## WRITTEN EXERCISE
Change every "computer-use agent" in the data below to "desktop assistant", and reproduce everything else unchanged.

Records from a data source:
________

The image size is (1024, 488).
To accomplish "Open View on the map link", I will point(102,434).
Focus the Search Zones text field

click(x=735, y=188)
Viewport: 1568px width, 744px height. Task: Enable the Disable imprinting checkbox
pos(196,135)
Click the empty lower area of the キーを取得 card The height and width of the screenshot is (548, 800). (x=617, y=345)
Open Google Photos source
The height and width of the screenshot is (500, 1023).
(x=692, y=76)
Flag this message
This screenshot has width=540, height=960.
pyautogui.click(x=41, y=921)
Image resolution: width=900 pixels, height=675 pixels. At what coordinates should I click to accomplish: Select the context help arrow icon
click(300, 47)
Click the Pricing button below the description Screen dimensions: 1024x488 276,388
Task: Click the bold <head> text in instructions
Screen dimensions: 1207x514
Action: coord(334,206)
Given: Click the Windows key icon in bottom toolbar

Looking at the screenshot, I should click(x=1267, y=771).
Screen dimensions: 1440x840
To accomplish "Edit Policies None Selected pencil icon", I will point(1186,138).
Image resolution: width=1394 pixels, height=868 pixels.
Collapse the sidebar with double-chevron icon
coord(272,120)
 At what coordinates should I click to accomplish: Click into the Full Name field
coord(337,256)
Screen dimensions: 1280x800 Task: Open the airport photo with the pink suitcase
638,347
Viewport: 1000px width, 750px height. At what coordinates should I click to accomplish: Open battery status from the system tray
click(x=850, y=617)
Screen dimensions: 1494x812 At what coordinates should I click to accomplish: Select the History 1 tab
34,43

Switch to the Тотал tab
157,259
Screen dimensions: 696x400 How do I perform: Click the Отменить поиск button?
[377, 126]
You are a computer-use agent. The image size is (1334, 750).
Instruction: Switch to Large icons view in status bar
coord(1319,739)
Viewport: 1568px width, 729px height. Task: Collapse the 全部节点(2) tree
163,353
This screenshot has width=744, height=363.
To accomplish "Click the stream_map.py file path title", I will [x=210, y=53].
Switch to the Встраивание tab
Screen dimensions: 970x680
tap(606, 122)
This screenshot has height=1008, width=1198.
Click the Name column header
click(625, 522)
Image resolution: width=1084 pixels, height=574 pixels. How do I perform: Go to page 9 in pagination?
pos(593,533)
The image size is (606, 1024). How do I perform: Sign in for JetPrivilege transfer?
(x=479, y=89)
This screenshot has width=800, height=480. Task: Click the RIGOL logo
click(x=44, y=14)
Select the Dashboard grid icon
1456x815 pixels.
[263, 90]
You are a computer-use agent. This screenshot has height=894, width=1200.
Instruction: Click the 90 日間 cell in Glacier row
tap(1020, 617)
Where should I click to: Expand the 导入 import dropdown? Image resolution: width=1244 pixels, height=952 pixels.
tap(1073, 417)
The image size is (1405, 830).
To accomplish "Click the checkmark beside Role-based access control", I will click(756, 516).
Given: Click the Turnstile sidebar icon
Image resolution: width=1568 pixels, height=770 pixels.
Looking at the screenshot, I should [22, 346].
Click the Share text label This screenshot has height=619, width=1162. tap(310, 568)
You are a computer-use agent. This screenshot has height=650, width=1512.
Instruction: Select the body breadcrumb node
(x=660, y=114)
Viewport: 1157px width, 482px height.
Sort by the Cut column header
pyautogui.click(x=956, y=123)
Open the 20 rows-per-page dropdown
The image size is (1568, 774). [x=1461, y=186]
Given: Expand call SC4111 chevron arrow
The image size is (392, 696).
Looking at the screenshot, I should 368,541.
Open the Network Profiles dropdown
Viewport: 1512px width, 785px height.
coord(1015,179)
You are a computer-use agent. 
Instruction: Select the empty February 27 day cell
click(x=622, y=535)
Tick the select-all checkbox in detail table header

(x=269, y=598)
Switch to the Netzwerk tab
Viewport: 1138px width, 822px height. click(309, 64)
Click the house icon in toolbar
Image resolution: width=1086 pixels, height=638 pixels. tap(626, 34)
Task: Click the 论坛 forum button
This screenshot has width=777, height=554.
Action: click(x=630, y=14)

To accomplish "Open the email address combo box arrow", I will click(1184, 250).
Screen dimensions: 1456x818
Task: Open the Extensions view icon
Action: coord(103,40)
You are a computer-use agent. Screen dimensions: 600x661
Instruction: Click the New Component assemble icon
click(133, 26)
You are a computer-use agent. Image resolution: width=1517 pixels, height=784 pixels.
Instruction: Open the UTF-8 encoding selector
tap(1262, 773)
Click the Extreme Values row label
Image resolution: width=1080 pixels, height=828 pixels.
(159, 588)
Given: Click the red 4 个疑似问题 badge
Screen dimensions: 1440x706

________

## ANSWER BELOW
The image size is (1024, 488).
To accomplish "Open View on the map link", I will point(102,434).
Focus the Search Zones text field

click(x=735, y=188)
Viewport: 1568px width, 744px height. Task: Enable the Disable imprinting checkbox
pos(196,135)
Click the empty lower area of the キーを取得 card The height and width of the screenshot is (548, 800). (x=617, y=345)
Open Google Photos source
The height and width of the screenshot is (500, 1023).
(x=692, y=76)
Flag this message
This screenshot has width=540, height=960.
pyautogui.click(x=41, y=921)
Image resolution: width=900 pixels, height=675 pixels. At what coordinates should I click to accomplish: Select the context help arrow icon
click(300, 47)
Click the Pricing button below the description Screen dimensions: 1024x488 276,388
Task: Click the bold <head> text in instructions
Screen dimensions: 1207x514
Action: coord(334,206)
Given: Click the Windows key icon in bottom toolbar

Looking at the screenshot, I should click(x=1267, y=771).
Screen dimensions: 1440x840
To accomplish "Edit Policies None Selected pencil icon", I will point(1186,138).
Image resolution: width=1394 pixels, height=868 pixels.
Collapse the sidebar with double-chevron icon
coord(272,120)
 At what coordinates should I click to accomplish: Click into the Full Name field
coord(337,256)
Screen dimensions: 1280x800 Task: Open the airport photo with the pink suitcase
638,347
Viewport: 1000px width, 750px height. At what coordinates should I click to accomplish: Open battery status from the system tray
click(x=850, y=617)
Screen dimensions: 1494x812 At what coordinates should I click to accomplish: Select the History 1 tab
34,43

Switch to the Тотал tab
157,259
Screen dimensions: 696x400 How do I perform: Click the Отменить поиск button?
[377, 126]
You are a desktop assistant. The image size is (1334, 750).
Instruction: Switch to Large icons view in status bar
coord(1319,739)
Viewport: 1568px width, 729px height. Task: Collapse the 全部节点(2) tree
163,353
This screenshot has width=744, height=363.
To accomplish "Click the stream_map.py file path title", I will [x=210, y=53].
Switch to the Встраивание tab
Screen dimensions: 970x680
tap(606, 122)
This screenshot has height=1008, width=1198.
Click the Name column header
click(625, 522)
Image resolution: width=1084 pixels, height=574 pixels. How do I perform: Go to page 9 in pagination?
pos(593,533)
The image size is (606, 1024). How do I perform: Sign in for JetPrivilege transfer?
(x=479, y=89)
This screenshot has width=800, height=480. Task: Click the RIGOL logo
click(x=44, y=14)
Select the Dashboard grid icon
1456x815 pixels.
[263, 90]
You are a desktop assistant. This screenshot has height=894, width=1200.
Instruction: Click the 90 日間 cell in Glacier row
tap(1020, 617)
Where should I click to: Expand the 导入 import dropdown? Image resolution: width=1244 pixels, height=952 pixels.
tap(1073, 417)
The image size is (1405, 830).
To accomplish "Click the checkmark beside Role-based access control", I will click(756, 516).
Given: Click the Turnstile sidebar icon
Image resolution: width=1568 pixels, height=770 pixels.
Looking at the screenshot, I should [22, 346].
Click the Share text label This screenshot has height=619, width=1162. tap(310, 568)
You are a desktop assistant. This screenshot has height=650, width=1512.
Instruction: Select the body breadcrumb node
(x=660, y=114)
Viewport: 1157px width, 482px height.
Sort by the Cut column header
pyautogui.click(x=956, y=123)
Open the 20 rows-per-page dropdown
The image size is (1568, 774). [x=1461, y=186]
Given: Expand call SC4111 chevron arrow
The image size is (392, 696).
Looking at the screenshot, I should 368,541.
Open the Network Profiles dropdown
Viewport: 1512px width, 785px height.
coord(1015,179)
You are a desktop assistant. 
Instruction: Select the empty February 27 day cell
click(x=622, y=535)
Tick the select-all checkbox in detail table header

(x=269, y=598)
Switch to the Netzwerk tab
Viewport: 1138px width, 822px height. click(309, 64)
Click the house icon in toolbar
Image resolution: width=1086 pixels, height=638 pixels. tap(626, 34)
Task: Click the 论坛 forum button
This screenshot has width=777, height=554.
Action: click(x=630, y=14)

To accomplish "Open the email address combo box arrow", I will click(1184, 250).
Screen dimensions: 1456x818
Task: Open the Extensions view icon
Action: coord(103,40)
You are a desktop assistant. Screen dimensions: 600x661
Instruction: Click the New Component assemble icon
click(133, 26)
You are a desktop assistant. Image resolution: width=1517 pixels, height=784 pixels.
Instruction: Open the UTF-8 encoding selector
tap(1262, 773)
Click the Extreme Values row label
Image resolution: width=1080 pixels, height=828 pixels.
(159, 588)
Given: Click the red 4 个疑似问题 badge
Screen dimensions: 1440x706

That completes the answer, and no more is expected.